**About this exercise**
Look through the entries that follow and count the lines with the word "Plan". The reply is that number alone.

(Extracted data entries)
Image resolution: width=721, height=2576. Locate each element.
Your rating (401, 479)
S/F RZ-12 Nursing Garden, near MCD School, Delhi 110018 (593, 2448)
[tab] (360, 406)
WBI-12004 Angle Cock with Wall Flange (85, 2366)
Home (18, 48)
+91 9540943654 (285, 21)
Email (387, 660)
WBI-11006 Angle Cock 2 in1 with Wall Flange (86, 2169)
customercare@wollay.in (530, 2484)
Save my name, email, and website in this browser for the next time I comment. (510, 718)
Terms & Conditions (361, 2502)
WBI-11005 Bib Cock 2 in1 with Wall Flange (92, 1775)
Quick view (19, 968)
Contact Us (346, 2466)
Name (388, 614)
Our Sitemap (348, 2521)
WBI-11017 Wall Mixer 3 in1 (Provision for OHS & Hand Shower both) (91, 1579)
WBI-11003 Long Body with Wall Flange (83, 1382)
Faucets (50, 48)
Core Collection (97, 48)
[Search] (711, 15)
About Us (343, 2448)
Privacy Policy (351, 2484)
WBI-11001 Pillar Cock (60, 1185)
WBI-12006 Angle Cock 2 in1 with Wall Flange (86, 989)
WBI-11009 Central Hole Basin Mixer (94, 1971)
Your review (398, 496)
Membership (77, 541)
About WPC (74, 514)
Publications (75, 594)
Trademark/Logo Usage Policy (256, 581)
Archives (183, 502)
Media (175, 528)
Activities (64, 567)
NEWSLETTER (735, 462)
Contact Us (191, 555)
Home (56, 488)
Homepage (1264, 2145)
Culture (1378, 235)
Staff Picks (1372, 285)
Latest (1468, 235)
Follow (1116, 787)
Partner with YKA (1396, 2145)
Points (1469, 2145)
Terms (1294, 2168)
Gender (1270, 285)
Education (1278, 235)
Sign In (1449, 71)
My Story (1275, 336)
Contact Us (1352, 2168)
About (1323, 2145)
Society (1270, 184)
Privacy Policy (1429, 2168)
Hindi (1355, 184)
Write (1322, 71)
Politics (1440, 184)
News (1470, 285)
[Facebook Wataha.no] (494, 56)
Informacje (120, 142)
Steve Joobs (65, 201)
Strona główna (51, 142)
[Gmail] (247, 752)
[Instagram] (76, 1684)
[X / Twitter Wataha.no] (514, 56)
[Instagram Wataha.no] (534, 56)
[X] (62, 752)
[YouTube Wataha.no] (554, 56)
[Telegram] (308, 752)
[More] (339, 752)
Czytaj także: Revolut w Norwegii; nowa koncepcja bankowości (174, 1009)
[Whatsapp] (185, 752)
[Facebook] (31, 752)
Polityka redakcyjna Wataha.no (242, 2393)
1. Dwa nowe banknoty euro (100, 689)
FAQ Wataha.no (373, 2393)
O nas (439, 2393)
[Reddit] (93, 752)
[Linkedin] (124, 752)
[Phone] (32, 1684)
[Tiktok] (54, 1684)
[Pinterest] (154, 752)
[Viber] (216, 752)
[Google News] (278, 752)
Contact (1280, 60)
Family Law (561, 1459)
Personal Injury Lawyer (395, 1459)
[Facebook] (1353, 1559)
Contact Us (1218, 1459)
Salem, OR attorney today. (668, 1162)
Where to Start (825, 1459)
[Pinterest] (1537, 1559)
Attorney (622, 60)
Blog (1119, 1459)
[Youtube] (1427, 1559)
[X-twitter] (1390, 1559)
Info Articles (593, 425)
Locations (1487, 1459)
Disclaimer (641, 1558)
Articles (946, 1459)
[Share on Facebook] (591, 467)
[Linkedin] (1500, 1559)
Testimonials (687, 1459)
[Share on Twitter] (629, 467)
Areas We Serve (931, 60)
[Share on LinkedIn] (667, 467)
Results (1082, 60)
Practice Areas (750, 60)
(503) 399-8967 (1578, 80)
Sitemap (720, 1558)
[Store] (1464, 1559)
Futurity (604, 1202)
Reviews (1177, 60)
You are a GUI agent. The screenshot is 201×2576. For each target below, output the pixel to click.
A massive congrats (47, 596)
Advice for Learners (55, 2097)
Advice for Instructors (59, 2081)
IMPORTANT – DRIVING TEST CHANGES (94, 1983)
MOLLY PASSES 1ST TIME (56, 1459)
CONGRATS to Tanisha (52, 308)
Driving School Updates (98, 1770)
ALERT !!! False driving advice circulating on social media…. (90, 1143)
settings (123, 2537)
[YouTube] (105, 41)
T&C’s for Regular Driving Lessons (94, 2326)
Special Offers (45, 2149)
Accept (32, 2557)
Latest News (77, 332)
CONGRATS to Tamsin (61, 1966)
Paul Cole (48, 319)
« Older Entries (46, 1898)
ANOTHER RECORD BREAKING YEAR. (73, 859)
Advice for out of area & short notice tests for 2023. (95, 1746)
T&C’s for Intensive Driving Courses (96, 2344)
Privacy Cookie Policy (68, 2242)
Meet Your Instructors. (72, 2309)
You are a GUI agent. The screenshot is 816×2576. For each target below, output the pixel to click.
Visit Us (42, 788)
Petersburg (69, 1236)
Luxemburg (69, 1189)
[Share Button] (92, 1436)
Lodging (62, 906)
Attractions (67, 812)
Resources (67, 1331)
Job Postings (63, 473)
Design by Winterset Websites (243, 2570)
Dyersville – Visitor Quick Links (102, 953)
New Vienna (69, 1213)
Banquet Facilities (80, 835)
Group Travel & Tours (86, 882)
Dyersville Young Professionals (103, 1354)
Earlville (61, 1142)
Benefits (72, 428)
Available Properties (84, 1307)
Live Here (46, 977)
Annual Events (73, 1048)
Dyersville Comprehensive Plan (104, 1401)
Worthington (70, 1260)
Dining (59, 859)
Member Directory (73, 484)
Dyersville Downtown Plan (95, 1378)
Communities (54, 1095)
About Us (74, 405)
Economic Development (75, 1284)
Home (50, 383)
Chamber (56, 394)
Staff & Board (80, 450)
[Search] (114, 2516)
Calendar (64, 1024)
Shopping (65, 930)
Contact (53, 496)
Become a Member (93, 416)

**Output for this task**
2